- [WHAT IS REQUIRED]: Reproduce the material below word for word, leaving out the pictures.

- [DATA PROVIDED]:
+--

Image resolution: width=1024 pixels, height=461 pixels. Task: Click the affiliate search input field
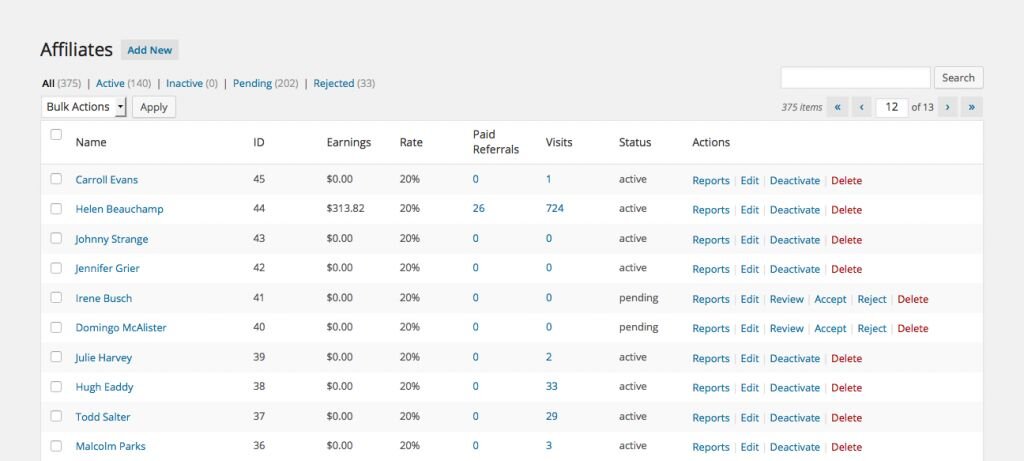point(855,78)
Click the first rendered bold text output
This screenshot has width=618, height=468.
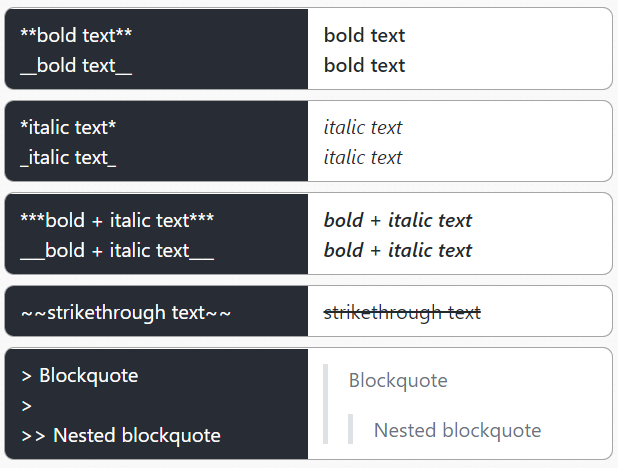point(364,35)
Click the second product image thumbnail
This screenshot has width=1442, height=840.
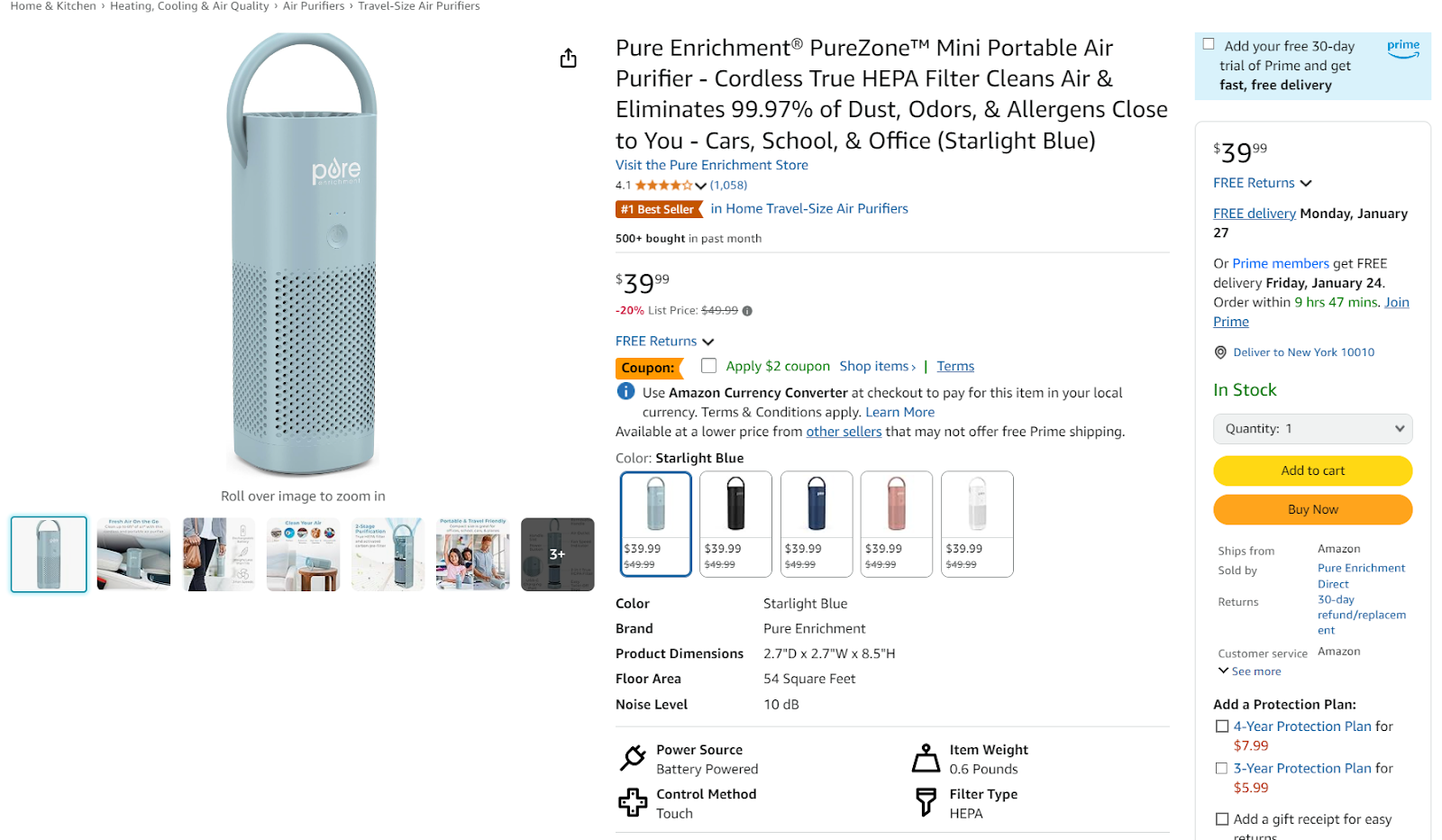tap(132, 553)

+--

- [ANSWER IN FULL]:
Image resolution: width=1024 pixels, height=461 pixels. Task: Click the affiliate search input field
point(855,78)
Click the first rendered bold text output
This screenshot has width=618, height=468.
point(364,35)
Click the second product image thumbnail
This screenshot has width=1442, height=840.
tap(132, 553)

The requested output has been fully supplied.